| Required work |
Word for word, retype every record in the listing.

+++ Supplied entries +++

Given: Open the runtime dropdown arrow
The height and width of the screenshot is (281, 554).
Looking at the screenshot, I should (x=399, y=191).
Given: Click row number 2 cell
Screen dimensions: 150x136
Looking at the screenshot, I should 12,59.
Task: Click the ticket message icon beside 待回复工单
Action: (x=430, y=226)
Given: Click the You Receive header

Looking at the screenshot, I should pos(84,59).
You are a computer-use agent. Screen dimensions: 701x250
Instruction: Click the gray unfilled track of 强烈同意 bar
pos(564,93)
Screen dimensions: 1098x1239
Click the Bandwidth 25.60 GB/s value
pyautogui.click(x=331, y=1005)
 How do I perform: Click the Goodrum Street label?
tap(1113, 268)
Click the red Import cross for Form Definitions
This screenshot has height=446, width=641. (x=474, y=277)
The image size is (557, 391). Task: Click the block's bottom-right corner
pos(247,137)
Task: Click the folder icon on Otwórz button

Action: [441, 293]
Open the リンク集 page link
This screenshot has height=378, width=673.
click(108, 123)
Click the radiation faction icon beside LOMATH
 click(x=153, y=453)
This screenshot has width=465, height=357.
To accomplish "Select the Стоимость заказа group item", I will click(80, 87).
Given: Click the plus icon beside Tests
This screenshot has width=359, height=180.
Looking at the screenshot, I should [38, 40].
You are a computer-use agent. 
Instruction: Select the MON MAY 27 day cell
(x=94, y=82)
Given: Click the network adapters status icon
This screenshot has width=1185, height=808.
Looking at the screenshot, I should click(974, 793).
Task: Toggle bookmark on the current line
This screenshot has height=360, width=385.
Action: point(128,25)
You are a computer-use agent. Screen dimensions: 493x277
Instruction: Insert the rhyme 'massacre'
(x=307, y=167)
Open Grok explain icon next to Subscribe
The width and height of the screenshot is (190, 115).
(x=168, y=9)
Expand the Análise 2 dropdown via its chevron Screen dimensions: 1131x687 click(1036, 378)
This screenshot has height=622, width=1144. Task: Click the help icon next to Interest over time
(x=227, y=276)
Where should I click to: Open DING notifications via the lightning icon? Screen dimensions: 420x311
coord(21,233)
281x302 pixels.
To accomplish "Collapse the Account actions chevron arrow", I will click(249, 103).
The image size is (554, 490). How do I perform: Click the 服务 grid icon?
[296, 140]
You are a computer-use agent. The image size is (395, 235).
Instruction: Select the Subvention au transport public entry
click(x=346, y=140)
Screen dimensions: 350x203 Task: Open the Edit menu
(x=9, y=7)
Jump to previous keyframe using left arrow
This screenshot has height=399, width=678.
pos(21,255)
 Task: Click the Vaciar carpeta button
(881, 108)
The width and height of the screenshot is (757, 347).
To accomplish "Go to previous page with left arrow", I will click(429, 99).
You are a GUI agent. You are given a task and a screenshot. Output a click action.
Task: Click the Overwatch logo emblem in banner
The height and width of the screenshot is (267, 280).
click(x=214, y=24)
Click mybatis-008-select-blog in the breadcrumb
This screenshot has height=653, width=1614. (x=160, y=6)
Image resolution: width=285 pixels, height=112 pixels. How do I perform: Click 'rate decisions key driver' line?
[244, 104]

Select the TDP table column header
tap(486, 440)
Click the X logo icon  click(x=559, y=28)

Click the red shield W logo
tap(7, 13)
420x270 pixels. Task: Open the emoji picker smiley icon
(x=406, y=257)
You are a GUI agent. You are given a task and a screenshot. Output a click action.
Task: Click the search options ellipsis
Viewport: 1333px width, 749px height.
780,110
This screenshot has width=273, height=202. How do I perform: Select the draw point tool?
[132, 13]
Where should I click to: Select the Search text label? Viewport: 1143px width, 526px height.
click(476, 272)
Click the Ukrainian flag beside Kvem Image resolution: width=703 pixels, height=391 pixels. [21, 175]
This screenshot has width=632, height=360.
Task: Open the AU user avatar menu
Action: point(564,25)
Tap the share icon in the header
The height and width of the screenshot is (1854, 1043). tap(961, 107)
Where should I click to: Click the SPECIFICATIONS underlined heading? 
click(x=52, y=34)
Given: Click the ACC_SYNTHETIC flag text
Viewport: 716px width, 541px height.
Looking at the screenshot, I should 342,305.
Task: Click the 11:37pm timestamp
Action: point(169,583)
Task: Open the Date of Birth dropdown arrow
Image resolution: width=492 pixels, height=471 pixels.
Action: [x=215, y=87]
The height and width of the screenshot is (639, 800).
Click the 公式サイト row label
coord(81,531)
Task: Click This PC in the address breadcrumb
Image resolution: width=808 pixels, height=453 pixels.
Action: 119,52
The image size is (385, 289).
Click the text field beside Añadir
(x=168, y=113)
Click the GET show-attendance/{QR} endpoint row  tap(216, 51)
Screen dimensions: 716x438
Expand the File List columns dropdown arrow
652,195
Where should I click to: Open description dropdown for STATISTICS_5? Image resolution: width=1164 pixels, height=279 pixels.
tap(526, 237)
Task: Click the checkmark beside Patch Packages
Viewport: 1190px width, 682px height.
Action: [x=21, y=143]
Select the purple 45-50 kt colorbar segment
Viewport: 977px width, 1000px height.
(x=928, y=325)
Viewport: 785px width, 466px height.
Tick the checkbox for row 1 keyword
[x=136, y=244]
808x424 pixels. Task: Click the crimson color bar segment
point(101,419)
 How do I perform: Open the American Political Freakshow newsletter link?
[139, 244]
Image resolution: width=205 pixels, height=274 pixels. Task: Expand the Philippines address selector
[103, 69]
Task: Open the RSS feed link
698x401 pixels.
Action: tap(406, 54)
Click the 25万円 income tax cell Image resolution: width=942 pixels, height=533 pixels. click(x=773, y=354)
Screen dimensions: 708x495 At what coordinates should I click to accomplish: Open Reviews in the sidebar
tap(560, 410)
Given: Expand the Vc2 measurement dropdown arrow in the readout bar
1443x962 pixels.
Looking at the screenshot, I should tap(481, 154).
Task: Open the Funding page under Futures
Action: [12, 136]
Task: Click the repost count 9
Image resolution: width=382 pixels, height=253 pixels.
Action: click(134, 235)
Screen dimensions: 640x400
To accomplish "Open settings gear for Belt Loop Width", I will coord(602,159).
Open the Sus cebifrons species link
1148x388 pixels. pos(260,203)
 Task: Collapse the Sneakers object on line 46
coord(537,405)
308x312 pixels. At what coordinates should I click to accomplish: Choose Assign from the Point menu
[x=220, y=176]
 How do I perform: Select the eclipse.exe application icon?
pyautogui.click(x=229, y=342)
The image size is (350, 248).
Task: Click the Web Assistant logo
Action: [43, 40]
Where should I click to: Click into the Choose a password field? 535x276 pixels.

+++

| Result for this task |
Given: Open the runtime dropdown arrow
The height and width of the screenshot is (281, 554).
Looking at the screenshot, I should (x=399, y=191).
Given: Click row number 2 cell
Screen dimensions: 150x136
Looking at the screenshot, I should 12,59.
Task: Click the ticket message icon beside 待回复工单
Action: (x=430, y=226)
Given: Click the You Receive header

Looking at the screenshot, I should pos(84,59).
You are a computer-use agent. Screen dimensions: 701x250
Instruction: Click the gray unfilled track of 强烈同意 bar
pos(564,93)
Screen dimensions: 1098x1239
Click the Bandwidth 25.60 GB/s value
pyautogui.click(x=331, y=1005)
 How do I perform: Click the Goodrum Street label?
tap(1113, 268)
Click the red Import cross for Form Definitions
This screenshot has height=446, width=641. (x=474, y=277)
The image size is (557, 391). Task: Click the block's bottom-right corner
pos(247,137)
Task: Click the folder icon on Otwórz button

Action: [441, 293]
Open the リンク集 page link
This screenshot has height=378, width=673.
click(108, 123)
Click the radiation faction icon beside LOMATH
 click(x=153, y=453)
This screenshot has width=465, height=357.
To accomplish "Select the Стоимость заказа group item", I will click(80, 87).
Given: Click the plus icon beside Tests
This screenshot has width=359, height=180.
Looking at the screenshot, I should [38, 40].
You are a computer-use agent. 
Instruction: Select the MON MAY 27 day cell
(x=94, y=82)
Given: Click the network adapters status icon
This screenshot has width=1185, height=808.
Looking at the screenshot, I should click(974, 793).
Task: Toggle bookmark on the current line
This screenshot has height=360, width=385.
Action: point(128,25)
You are a computer-use agent. Screen dimensions: 493x277
Instruction: Insert the rhyme 'massacre'
(x=307, y=167)
Open Grok explain icon next to Subscribe
The width and height of the screenshot is (190, 115).
(x=168, y=9)
Expand the Análise 2 dropdown via its chevron Screen dimensions: 1131x687 click(1036, 378)
This screenshot has height=622, width=1144. Task: Click the help icon next to Interest over time
(x=227, y=276)
Where should I click to: Open DING notifications via the lightning icon? Screen dimensions: 420x311
coord(21,233)
281x302 pixels.
To accomplish "Collapse the Account actions chevron arrow", I will click(249, 103).
The image size is (554, 490). How do I perform: Click the 服务 grid icon?
[296, 140]
You are a computer-use agent. The image size is (395, 235).
Instruction: Select the Subvention au transport public entry
click(x=346, y=140)
Screen dimensions: 350x203 Task: Open the Edit menu
(x=9, y=7)
Jump to previous keyframe using left arrow
This screenshot has height=399, width=678.
pos(21,255)
 Task: Click the Vaciar carpeta button
(881, 108)
The width and height of the screenshot is (757, 347).
To accomplish "Go to previous page with left arrow", I will click(429, 99).
You are a GUI agent. You are given a task and a screenshot. Output a click action.
Task: Click the Overwatch logo emblem in banner
The height and width of the screenshot is (267, 280).
click(x=214, y=24)
Click mybatis-008-select-blog in the breadcrumb
This screenshot has height=653, width=1614. (x=160, y=6)
Image resolution: width=285 pixels, height=112 pixels. How do I perform: Click 'rate decisions key driver' line?
[244, 104]

Select the TDP table column header
tap(486, 440)
Click the X logo icon  click(x=559, y=28)

Click the red shield W logo
tap(7, 13)
420x270 pixels. Task: Open the emoji picker smiley icon
(x=406, y=257)
You are a GUI agent. You are given a task and a screenshot. Output a click action.
Task: Click the search options ellipsis
Viewport: 1333px width, 749px height.
780,110
This screenshot has width=273, height=202. How do I perform: Select the draw point tool?
[132, 13]
Where should I click to: Select the Search text label? Viewport: 1143px width, 526px height.
click(476, 272)
Click the Ukrainian flag beside Kvem Image resolution: width=703 pixels, height=391 pixels. [21, 175]
This screenshot has width=632, height=360.
Task: Open the AU user avatar menu
Action: point(564,25)
Tap the share icon in the header
The height and width of the screenshot is (1854, 1043). tap(961, 107)
Where should I click to: Click the SPECIFICATIONS underlined heading? 
click(x=52, y=34)
Given: Click the ACC_SYNTHETIC flag text
Viewport: 716px width, 541px height.
Looking at the screenshot, I should 342,305.
Task: Click the 11:37pm timestamp
Action: point(169,583)
Task: Open the Date of Birth dropdown arrow
Image resolution: width=492 pixels, height=471 pixels.
Action: [x=215, y=87]
The height and width of the screenshot is (639, 800).
Click the 公式サイト row label
coord(81,531)
Task: Click This PC in the address breadcrumb
Image resolution: width=808 pixels, height=453 pixels.
Action: 119,52
The image size is (385, 289).
Click the text field beside Añadir
(x=168, y=113)
Click the GET show-attendance/{QR} endpoint row  tap(216, 51)
Screen dimensions: 716x438
Expand the File List columns dropdown arrow
652,195
Where should I click to: Open description dropdown for STATISTICS_5? Image resolution: width=1164 pixels, height=279 pixels.
tap(526, 237)
Task: Click the checkmark beside Patch Packages
Viewport: 1190px width, 682px height.
Action: [x=21, y=143]
Select the purple 45-50 kt colorbar segment
Viewport: 977px width, 1000px height.
(x=928, y=325)
Viewport: 785px width, 466px height.
Tick the checkbox for row 1 keyword
[x=136, y=244]
808x424 pixels. Task: Click the crimson color bar segment
point(101,419)
 How do I perform: Open the American Political Freakshow newsletter link?
[139, 244]
Image resolution: width=205 pixels, height=274 pixels. Task: Expand the Philippines address selector
[103, 69]
Task: Open the RSS feed link
698x401 pixels.
Action: tap(406, 54)
Click the 25万円 income tax cell Image resolution: width=942 pixels, height=533 pixels. click(x=773, y=354)
Screen dimensions: 708x495 At what coordinates should I click to accomplish: Open Reviews in the sidebar
tap(560, 410)
Given: Expand the Vc2 measurement dropdown arrow in the readout bar
1443x962 pixels.
Looking at the screenshot, I should tap(481, 154).
Task: Open the Funding page under Futures
Action: [12, 136]
Task: Click the repost count 9
Image resolution: width=382 pixels, height=253 pixels.
Action: click(134, 235)
Screen dimensions: 640x400
To accomplish "Open settings gear for Belt Loop Width", I will coord(602,159).
Open the Sus cebifrons species link
1148x388 pixels. pos(260,203)
 Task: Collapse the Sneakers object on line 46
coord(537,405)
308x312 pixels. At what coordinates should I click to accomplish: Choose Assign from the Point menu
[x=220, y=176]
 How do I perform: Select the eclipse.exe application icon?
pyautogui.click(x=229, y=342)
The image size is (350, 248).
Task: Click the Web Assistant logo
Action: [43, 40]
Where should I click to: Click into the Choose a password field? 535x276 pixels.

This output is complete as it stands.